Here we return to the problem we encountered while explaining the perceptron: sometimes there are two distinct groups of data, but each group has outliers such that the groups can't be perfectly divided by a line(ar object, e.g. a hyperplane).

In [None]:
import Pkg
Pkg.activate("..\\..\\juMLia")
import MLDatasets: Wine
using Plots, DataFrames, JSON3
wine = Wine()
logregdata = subset(wine.dataframe, :Wine => x -> (x .== 1 .|| x .== 2))[:, [:OD, :Proline, :Wine]]
logregfeatures = logregdata[:, [:OD, :Proline]]

In [None]:
wine1 = subset(logregdata, :Wine => x -> x .== 1) # Only select cultivar 1
wine2 = subset(logregdata, :Wine => x -> x .== 2)
scatter(wine1[:, :OD], wine1[:, :Proline], mc="red")
scatter!(wine2[:, :OD], wine2[:, :Proline], mc="blue")

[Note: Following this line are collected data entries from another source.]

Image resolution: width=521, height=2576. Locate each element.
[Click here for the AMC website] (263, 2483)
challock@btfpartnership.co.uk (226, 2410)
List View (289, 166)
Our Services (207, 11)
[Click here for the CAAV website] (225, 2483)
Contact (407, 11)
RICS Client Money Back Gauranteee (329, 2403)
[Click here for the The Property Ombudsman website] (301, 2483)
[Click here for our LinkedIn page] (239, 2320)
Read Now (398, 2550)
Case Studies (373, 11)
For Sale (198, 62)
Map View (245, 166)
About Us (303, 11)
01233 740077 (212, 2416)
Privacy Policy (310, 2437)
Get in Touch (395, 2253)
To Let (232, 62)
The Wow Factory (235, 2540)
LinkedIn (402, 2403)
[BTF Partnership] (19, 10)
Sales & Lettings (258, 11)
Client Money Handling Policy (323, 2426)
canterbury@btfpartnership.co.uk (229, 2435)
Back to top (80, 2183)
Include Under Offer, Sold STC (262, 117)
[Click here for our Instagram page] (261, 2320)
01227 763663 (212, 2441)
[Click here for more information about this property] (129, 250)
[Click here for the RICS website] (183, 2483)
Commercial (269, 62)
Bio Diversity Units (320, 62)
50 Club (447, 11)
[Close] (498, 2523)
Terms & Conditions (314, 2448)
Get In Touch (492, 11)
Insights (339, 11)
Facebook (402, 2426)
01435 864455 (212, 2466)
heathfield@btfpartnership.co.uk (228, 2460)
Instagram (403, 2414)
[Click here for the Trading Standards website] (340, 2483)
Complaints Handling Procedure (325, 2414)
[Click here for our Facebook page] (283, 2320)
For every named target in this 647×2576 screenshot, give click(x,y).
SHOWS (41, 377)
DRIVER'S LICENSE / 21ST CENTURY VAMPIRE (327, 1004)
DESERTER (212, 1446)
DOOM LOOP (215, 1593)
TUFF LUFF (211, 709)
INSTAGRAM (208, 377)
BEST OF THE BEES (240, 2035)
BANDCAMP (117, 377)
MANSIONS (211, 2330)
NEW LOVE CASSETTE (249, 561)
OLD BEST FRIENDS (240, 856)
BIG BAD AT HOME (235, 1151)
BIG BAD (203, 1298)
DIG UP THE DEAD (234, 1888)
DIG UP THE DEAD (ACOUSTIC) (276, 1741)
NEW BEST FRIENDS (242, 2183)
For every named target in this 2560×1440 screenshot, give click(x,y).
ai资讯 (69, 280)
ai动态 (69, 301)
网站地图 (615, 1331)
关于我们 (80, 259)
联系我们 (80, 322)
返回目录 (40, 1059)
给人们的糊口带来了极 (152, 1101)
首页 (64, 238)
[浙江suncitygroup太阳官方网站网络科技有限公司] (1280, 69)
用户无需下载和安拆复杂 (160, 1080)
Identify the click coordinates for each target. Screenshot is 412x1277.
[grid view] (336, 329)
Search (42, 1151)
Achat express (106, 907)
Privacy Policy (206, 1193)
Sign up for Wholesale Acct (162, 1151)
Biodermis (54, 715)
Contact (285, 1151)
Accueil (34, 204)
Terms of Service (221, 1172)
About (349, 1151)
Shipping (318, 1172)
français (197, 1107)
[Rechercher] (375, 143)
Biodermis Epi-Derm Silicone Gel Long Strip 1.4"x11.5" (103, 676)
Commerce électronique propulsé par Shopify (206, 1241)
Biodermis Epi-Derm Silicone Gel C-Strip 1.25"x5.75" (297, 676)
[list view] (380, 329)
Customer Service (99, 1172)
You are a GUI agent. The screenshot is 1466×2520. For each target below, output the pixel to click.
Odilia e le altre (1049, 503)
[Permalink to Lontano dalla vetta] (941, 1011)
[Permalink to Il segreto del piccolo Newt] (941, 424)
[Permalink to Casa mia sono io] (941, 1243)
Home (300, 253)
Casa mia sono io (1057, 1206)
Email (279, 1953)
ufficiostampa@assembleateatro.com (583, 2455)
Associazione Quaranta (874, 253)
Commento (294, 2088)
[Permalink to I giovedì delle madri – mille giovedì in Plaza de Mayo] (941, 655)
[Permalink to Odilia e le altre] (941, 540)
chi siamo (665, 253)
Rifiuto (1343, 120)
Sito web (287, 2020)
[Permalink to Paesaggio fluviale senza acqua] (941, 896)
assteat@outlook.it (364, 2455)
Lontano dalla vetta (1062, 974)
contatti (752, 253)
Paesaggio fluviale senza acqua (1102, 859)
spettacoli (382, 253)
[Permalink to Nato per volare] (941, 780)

Once again we have our clearly grouped but linearly inseparable data. This time we don't use any heuristics to comb out the inseparable parts--we just toss the whole thing into the machine.

In [None]:
include("SingleNeuron.jl")

In [None]:
logreglabels = logregdata[:, :Wine] .- 1

"Logistic" in this context refers to the sigmoid function, which is 0 at $-\infty$ and 1 at $+\infty$ but transitions from 0 to 1 in a narrow range around 0. 

In [None]:
domain = range(-10, 10, 100)
plot(domain, sigmoid(domain))

This allows for "probabilistic" classification, because using the sigmoid as an activation function means you classify most features as either 0 or 1, but if they're close enough to the boundary between groups they get a classification somewhere between the two groups. Because preactivation still behaves linearly, we can visualize the "border" where the classification is exactly halfway between the two options.

In [None]:
logregmodel = SingleNeuron(2, :logisticregression)
train!(logregmodel, logregfeatures, logreglabels)
plotneuron(logregmodel; leftbound=1, rightbound=4)
scatter!(wine1[:, :OD], wine1[:, :Proline], mc="red")
scatter!(wine2[:, :OD], wine2[:, :Proline], mc="blue")

And there we go! "Most" of each group is on one side of the border.